I am using a based view class to update an article in my app named article. I am implementing it just like how UpdateView works however i can't seem to make it redirect it after validating the form. I called success_url method to redirect into the detail view, but it doesn't work. Am I missing something?

I set get_absolute_url in models,

#models.py

class Article(models.Model):
def get_absolute_url(self):
        return reverse('articles:article-detail', kwargs={"id":  self.id})

and in urls

#urls.py
app_name = 'articles'
urlpatterns = [
    path('<int:id>/edit/', ArticleUpdateView.as_view(), name='article-edit'),
    path('<int:id>/', ArticleDetailView.as_view(), name='article-detail'),
]

and on views:

#views.py

class ArticleUpdateView(View):
    template_name = 'articles/article_edit.html'
    
    def get_success_url(self):
        id = self.kwargs.get('id')
        return reverse('articles:article-detail', kwargs={'id': id})
    
    def get_object(self):
        id = self.kwargs.get('id')
        obj = None
        if id is not None:
            obj = get_object_or_404(Article, id=id)
            return obj
    
    def get(self, request, id=None,  *args, **kwargs):
        context = {}
        obj = self.get_object()
        if obj is not None:
            form = ArticleModelForm(instance=obj)
            context['article'] = obj
            context['form'] = form
        return render(request, self.template_name, context)

    def post(self, request, id=None, *args, **kwargs):
        context = {}
        obj = self.get_object()
        if obj is not None:
            form = ArticleModelForm(request.POST, instance=obj)
            if form.is_valid():
                form.save()
                context['article'] = obj
                context['form'] = form
        return render(request, self.template_name, context)

I tried using it on UpdateView class and redirect seems to work fine, i'd like to use it on based view class.

CodePudding user response：

The django base View class will not call something like get_success_url() automatically, that is something that is added in to the functionality of a generic class based view like UpdateView from another class that it inherits. If you want to redirect in a base View then you will need to actually put in a redirect call.

In your views.py file you can import from django.http import HttpResponseRedirect and then in your if form.isvalid(): statement in your view you can add in the line return HttpResponseRedirect(self.get_success_url()). Just calling get_success_url() does nothing on its own with how you have defined it because the reverse() shortcut just generates the url based on the name and arguments that you pass into the function.

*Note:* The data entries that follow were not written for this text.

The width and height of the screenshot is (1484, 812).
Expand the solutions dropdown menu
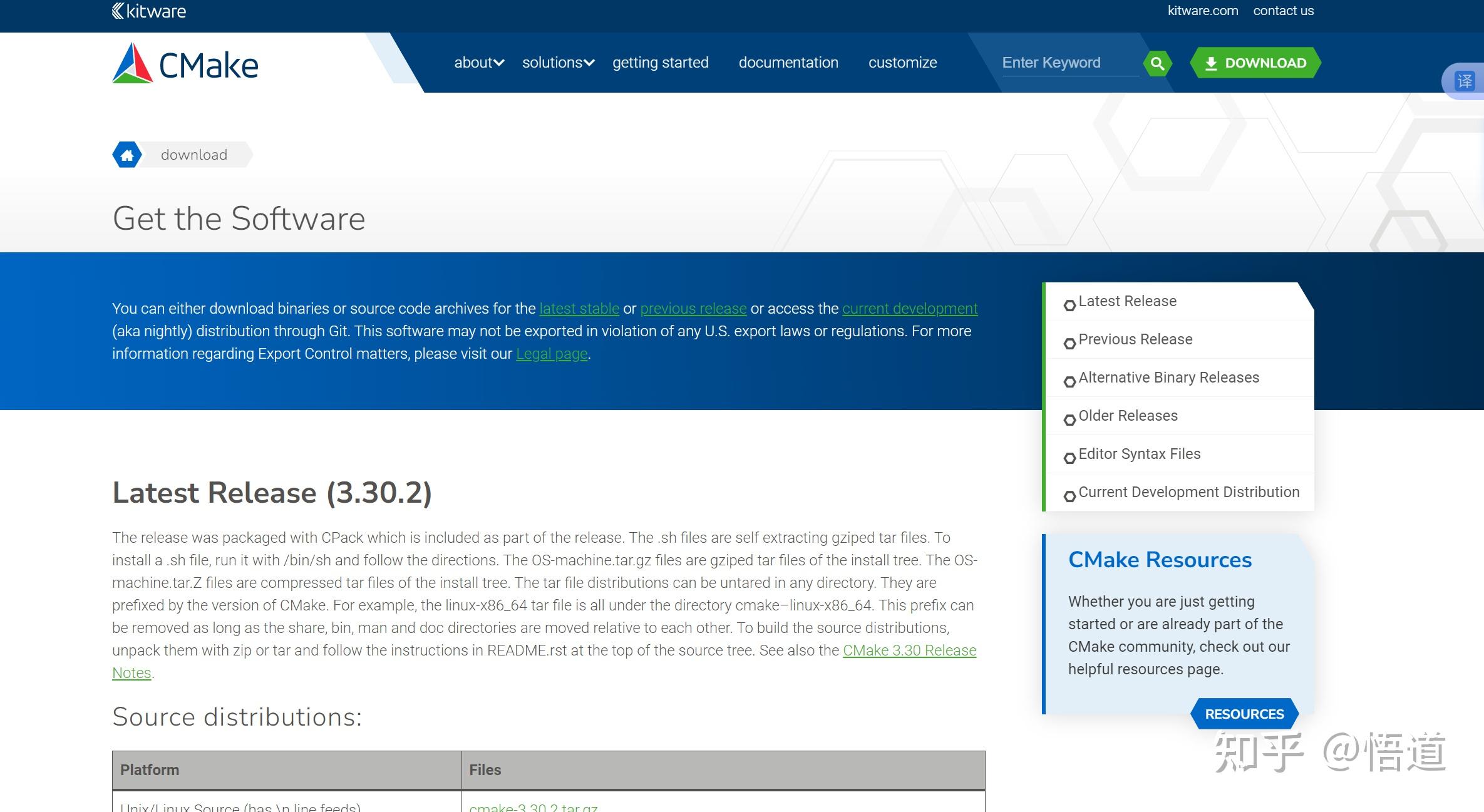click(557, 63)
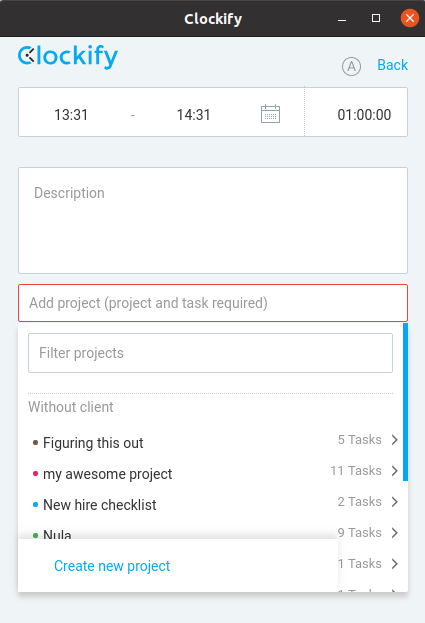
Task: Expand tasks arrow for Figuring this out
Action: pos(394,440)
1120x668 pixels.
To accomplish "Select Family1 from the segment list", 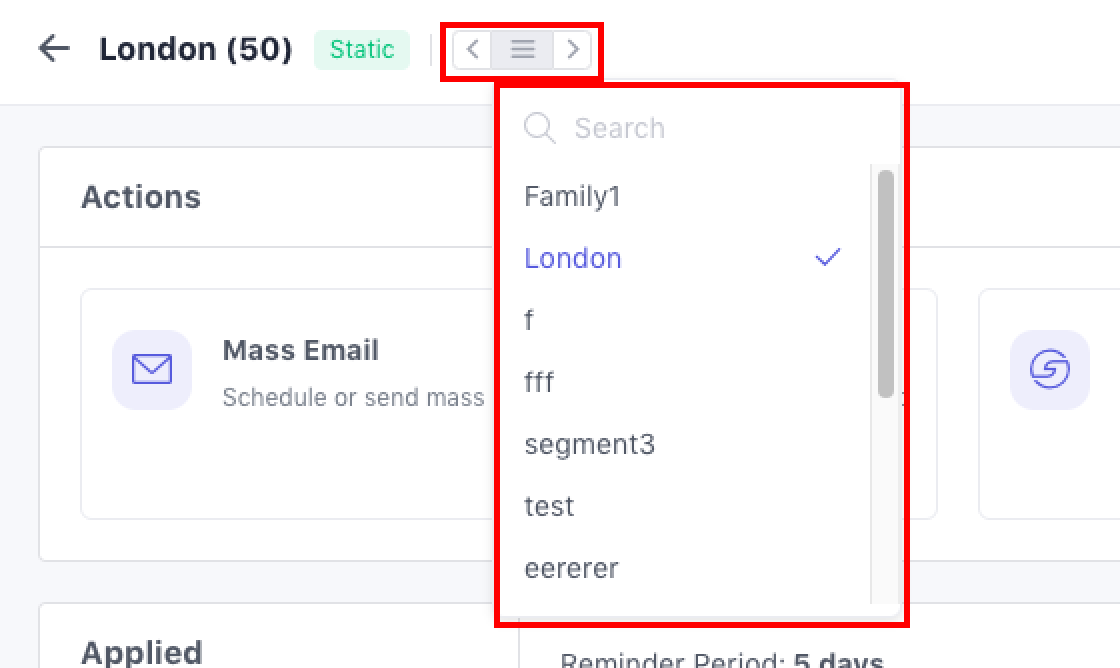I will click(x=573, y=196).

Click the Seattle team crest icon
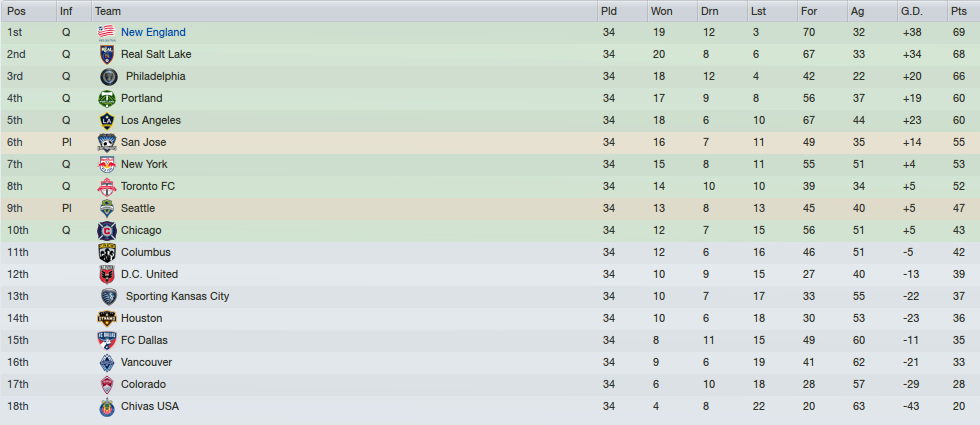(x=106, y=208)
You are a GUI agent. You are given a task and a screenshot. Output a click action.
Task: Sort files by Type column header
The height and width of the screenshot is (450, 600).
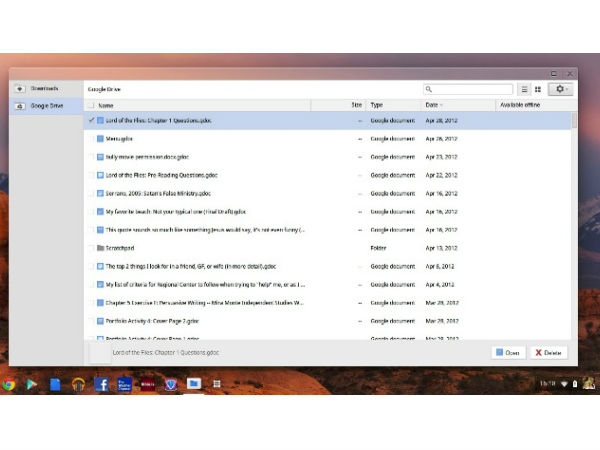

CodePudding user response：

Chack this, first you need to import reverse_lazy

class ArticleUpdateView(UpdateView):
.....

    def get_success_url(self):
         return reverse_lazy('article-detail', kwargs={'pk': self.object.pk})

CodePudding user response：

If you are using a form you can proceed the redirection by setting a pull or get method for the form and set the action value to the url you want to redirect directly in your template in html. Here's an exemple :

<form id="contactForm" name="updateArticle" action="{% url 'article-detail' %}" method="post">
       {% csrf_token %}
       {% for field in form %}
           /* Your code */
       {% endfor %}
       <button type="submit">Update Post</button>
</form>

Then in your ArticleDetailView you can set your post() method to render the details page:

class ArticleDetailsView(View):
    template_name = 'articles/article_details.html'

    post(self, request, *args, **kwargs):
        # Your code
        return render(request, self.template_name, context)

You can also use the redirect() method instead of the render(). You can find the documentation here.

CodePudding user response：

from django.views.generic.edit import FormMixin

class ArticleUpdateView(View, FormMixin):
    ...

FormMixin contains the magic you seek.